Quand le penseur mène l’enquête de terrain de La Distinction, dans les années 1970, les Français ont des goûts et des styles alimentaires tranchés en fonction de leur statut social, voire antagonistes. Dans le domaine de l’alimentation auquel Bourdieu consacre un long passage, classes supérieures et professions libérales se distinguent par leur orientation vers le raffiné, le léger, et leur rapport à la nourriture est conditionné par l’idéal de minceur. Paysans et ouvriers ont le goût des nourritures plus lourdes et grasses, manifestant leur matérialisme dans ce domaine comme dans d’autres, qui s’explique par le besoin de profiter des rares bons moments de la vie. Ils se démarquent aussi par leur façon de manger: «On pourrait, à propos des classes populaires, parler de franc-manger comme on parle de franc-parler», écrit le sociologue à propos du rituel du repas populaire.

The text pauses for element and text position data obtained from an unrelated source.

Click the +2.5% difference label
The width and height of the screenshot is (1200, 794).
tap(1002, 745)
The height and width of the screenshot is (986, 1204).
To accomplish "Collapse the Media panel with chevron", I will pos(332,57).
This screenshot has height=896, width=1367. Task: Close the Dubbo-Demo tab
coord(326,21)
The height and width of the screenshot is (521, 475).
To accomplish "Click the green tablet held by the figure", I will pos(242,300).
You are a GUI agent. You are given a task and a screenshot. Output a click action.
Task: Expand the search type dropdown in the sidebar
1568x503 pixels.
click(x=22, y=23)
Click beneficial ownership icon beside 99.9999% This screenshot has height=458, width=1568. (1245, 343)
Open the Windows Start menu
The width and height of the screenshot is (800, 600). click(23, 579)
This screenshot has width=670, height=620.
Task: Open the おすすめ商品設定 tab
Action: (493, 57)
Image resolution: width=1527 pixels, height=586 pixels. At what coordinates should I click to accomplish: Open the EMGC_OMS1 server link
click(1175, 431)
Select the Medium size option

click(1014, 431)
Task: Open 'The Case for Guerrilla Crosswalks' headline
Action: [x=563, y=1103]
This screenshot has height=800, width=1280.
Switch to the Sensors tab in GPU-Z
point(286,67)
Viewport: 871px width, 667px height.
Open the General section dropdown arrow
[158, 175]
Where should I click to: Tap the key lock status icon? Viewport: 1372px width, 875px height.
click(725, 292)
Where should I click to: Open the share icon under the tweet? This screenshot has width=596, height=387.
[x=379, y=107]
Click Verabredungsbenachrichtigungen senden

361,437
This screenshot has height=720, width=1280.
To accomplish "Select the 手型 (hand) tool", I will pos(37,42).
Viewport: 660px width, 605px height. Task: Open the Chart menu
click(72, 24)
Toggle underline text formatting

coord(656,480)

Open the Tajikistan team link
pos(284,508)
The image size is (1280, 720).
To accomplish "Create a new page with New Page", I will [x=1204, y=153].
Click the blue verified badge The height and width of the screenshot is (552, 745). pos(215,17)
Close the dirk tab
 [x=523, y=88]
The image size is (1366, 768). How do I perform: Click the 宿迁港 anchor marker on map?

Rien de plus distinctif ou plus distingué que la capacité de conférer un statut esthétique à des objets qui sont banaux, voire "communs"

Pierre Bourdieu, 30 ans avant
le renouveau du burger

Les aliments choisis et les manières de les consommer mettent aussi en question chez les hommes des classes populaires le rapport à la virilité: ils apprécient les plats roboratifs et dédaignent les mets à manipuler délicatement et jugés trop féminins (les fruits, le poisson).

Ces observations pertinentes à l’époque de la parution de l’enquête semblent en contradiction avec ce que nous dit le mouvement street food: on aurait a priori plutôt l'impression que la gastronomie se «dégrade» pour rejoindre des standards plus populaires, moins «distinctifs». On peut aussi rapprocher ce mouvement du concept d’omnivorisme culturel, élaboré après La distinction par le sociologue américain Richard Peterson[1] pour évoquer les membres des classes supérieures à l’aise avec les styles légitimes comme avec la culture populaire, effaçant —en apparence– la distinction entre culture noble (highbrow) et populaire (lowbrow).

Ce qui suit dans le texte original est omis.